In vivo experiments—All protocols used in this study were approved by the university animal care and use committee. Twenty cats (40 eyes) from a local humane animal shelter were examined by a single observer (HDW) and assigned a score for clinical signs of potential herpetic disease by use of a published scoring system.23 Severity of conjunctivitis was assigned a score of 0 (none) through 3 (moderate to severe). Severity of blepharospasm was assigned a score of 0 (none) through 4 (eye completely closed). Severity of ocular discharge was assigned a score of 0 (none) through 3 (marked mucopurulent discharge). Sneezing was assigned a score of 0 (absent) or 1 (present). Severity of nasal discharge was assigned a score of 0 (none) through 3 (marked mucopurulent discharge). Clinical score for each eye was defined as the sum of all ocular (conjunctivitis, blepharospasm, and ocular discharge) and nonocular (sneezing and nasal discharge) scores. The minimum total clinical score possible was 0, and the maximum total clinical score possible was 14.
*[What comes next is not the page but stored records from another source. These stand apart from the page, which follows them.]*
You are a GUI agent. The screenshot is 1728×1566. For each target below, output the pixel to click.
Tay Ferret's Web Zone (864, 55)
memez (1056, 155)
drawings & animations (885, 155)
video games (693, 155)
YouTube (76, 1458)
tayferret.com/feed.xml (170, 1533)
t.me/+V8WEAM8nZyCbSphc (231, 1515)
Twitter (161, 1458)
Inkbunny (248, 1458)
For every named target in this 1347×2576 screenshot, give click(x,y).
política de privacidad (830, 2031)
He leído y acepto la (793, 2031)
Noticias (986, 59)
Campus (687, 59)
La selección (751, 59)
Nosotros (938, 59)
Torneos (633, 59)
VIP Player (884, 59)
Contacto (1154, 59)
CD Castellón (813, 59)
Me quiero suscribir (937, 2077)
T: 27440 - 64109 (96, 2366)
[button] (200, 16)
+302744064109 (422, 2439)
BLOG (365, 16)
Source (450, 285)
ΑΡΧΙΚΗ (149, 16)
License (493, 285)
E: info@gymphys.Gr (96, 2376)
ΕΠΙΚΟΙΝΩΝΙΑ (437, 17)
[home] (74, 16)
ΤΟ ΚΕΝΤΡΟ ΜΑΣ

Following clinical scoring, 1 drop of 0.5% proparacaine was applied to each eye, and a dry swab and cytology brush were sequentially and vigorously rolled in the ventral conjunctival fornix of each eye of all cats. Both the eye from which a sample was collected first and the order of sampling instruments used were randomized for all cats. Swabs and brushes were collected into dry 1.5-mL microcentrifuge tubes and left in the tube during DNA extraction. Although 80 conjunctival samples were collected, 1 was lost before processing; therefore, 79 samples were assessed. After purification, the dsDNA concentration in each sample was measured in the same manner as in the in vitro experiments, and a single-phase, traditional-endpoint, 40-cycle PCR assay that targeted a 322-bp region of the FHV-1 thymidine kinase gene was performed as described10 with a DM or DV of DNA. This PCR assay reliably detects as few as 240 genomic copies of viral DNA24 and is moderately sensitive for detection of this virus, compared with other FHV-1–specific PCR assays.10 The DM-PCR assay was performed first with 250 ng of dsDNA from each sample in which the extracted DNA was sufficiently concentrated (69 samples). For the remaining 10 samples, the concentration of eluted DNA was ≤ 10 ng/ML. Therefore, the volume required to deliver 250 ng of DNA exceeded the maximum volume possible for this assay. For these latter samples, the maximum possible DNA volume was used, which delivered 138 to 230 ng of DNA. Because of insufficient volume, the DV-PCR assay could not be performed in 22 samples. For each of the remaining 57 samples in which sufficient volume was available, the DV-PCR assay was performed with 23 ML of sample (the maximum possible sample volume for this assay) without regard to the mass of dsDNA that this volume contained. A commercially available PCR master mixg and thermocyclerh were used for all PCR assays.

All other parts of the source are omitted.